**EXERCISE OBJECTIVE:** Copy out, unchanged, the part of the entries that opens with the line containing "The width and height of the screenshot is (1112, 557)." and closes with the line containing "Click the Clave", both of those lines included.

**RECORDS SUPPLIED:**
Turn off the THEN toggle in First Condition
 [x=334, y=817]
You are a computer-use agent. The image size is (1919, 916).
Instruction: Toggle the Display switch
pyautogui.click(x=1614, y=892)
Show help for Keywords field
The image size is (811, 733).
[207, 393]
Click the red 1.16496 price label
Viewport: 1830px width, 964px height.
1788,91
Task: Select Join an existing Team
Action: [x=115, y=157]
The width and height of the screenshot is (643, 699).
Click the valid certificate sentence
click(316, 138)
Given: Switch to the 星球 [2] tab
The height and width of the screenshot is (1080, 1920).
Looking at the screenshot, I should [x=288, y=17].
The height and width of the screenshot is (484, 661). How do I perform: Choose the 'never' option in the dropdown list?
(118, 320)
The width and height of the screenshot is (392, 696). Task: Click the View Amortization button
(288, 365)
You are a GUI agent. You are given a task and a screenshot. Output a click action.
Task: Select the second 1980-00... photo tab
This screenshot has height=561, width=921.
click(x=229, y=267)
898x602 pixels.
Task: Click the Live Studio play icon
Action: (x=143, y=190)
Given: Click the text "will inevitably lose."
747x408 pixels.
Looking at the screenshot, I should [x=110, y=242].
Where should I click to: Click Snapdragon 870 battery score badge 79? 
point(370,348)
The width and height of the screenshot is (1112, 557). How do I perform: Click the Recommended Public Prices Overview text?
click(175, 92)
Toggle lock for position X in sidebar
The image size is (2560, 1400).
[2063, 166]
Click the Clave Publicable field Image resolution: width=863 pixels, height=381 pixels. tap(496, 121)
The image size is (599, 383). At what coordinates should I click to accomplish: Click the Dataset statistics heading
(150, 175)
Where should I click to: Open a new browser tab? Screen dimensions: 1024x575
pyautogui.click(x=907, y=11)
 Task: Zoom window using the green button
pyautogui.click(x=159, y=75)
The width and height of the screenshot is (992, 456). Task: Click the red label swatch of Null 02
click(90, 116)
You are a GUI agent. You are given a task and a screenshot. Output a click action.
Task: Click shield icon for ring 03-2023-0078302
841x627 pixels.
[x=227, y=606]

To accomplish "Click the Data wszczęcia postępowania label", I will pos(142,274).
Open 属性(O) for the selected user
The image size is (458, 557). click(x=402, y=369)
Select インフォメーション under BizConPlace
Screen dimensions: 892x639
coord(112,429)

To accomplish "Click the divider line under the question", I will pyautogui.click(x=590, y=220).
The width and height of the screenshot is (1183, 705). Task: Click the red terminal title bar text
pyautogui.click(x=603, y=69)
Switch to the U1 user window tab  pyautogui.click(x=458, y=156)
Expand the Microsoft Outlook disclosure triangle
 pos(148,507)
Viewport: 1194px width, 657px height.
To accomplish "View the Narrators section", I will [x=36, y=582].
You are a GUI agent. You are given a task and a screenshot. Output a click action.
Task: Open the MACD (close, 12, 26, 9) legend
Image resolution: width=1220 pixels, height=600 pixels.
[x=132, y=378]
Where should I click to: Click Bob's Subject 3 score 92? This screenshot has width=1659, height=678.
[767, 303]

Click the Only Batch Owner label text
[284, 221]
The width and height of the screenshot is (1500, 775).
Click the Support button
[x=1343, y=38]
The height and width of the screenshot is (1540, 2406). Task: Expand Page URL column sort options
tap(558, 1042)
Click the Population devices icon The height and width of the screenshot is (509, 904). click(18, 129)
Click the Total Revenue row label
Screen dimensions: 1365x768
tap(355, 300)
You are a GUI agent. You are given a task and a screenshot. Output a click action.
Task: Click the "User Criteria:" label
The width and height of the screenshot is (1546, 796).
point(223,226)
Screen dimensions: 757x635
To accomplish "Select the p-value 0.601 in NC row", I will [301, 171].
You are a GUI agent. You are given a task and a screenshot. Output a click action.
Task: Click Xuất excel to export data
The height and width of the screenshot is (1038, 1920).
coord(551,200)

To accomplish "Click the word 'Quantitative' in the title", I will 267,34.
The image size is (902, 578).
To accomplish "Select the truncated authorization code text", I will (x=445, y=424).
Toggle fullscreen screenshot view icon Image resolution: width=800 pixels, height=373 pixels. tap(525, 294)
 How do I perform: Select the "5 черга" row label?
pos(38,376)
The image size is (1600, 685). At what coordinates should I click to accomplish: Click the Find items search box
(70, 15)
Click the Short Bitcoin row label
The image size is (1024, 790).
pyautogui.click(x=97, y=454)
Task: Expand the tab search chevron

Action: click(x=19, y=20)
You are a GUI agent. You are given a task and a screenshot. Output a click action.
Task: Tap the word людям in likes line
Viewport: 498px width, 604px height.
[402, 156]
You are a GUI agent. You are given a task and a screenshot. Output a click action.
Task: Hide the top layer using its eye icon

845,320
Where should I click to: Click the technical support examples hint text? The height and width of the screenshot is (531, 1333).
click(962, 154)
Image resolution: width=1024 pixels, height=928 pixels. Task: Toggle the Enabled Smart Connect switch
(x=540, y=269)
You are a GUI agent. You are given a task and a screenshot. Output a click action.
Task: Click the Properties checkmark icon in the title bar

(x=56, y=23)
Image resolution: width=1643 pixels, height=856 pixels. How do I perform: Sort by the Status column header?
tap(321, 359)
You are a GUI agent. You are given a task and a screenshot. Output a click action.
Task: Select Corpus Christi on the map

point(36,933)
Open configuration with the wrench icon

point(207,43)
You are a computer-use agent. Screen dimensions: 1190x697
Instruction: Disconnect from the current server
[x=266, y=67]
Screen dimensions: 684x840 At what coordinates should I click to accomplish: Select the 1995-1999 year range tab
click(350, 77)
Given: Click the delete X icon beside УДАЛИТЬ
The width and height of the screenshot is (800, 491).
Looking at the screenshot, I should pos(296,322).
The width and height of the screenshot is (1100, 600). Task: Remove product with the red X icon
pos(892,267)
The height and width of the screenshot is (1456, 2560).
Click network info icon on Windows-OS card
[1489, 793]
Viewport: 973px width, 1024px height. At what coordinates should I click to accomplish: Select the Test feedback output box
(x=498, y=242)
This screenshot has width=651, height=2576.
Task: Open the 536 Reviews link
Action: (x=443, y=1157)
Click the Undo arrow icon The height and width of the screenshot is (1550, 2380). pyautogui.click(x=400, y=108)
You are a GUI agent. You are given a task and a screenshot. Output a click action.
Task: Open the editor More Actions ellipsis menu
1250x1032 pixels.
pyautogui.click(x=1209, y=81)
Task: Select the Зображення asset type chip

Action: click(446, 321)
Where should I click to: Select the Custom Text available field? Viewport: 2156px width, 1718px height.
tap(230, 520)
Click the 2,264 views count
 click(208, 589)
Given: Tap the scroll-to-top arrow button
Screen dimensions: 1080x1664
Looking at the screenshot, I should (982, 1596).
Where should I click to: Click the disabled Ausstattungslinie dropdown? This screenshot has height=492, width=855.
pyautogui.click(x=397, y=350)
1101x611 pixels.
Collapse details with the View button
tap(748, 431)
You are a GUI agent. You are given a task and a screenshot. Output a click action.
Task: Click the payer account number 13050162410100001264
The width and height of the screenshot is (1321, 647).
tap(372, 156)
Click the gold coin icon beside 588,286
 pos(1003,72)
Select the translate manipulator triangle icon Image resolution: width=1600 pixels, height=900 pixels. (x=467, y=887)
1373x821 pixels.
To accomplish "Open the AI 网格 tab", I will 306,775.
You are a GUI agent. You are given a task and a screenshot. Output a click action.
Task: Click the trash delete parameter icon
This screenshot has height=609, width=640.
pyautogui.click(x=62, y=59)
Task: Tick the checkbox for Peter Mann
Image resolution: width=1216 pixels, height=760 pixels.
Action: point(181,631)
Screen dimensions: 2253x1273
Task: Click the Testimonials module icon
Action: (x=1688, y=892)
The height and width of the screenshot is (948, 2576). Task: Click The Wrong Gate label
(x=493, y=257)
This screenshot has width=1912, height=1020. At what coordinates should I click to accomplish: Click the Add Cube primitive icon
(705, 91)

**WRITTEN ANSWER:**
The width and height of the screenshot is (1112, 557). How do I perform: Click the Recommended Public Prices Overview text?
click(175, 92)
Toggle lock for position X in sidebar
The image size is (2560, 1400).
[2063, 166]
Click the Clave Publicable field Image resolution: width=863 pixels, height=381 pixels. tap(496, 121)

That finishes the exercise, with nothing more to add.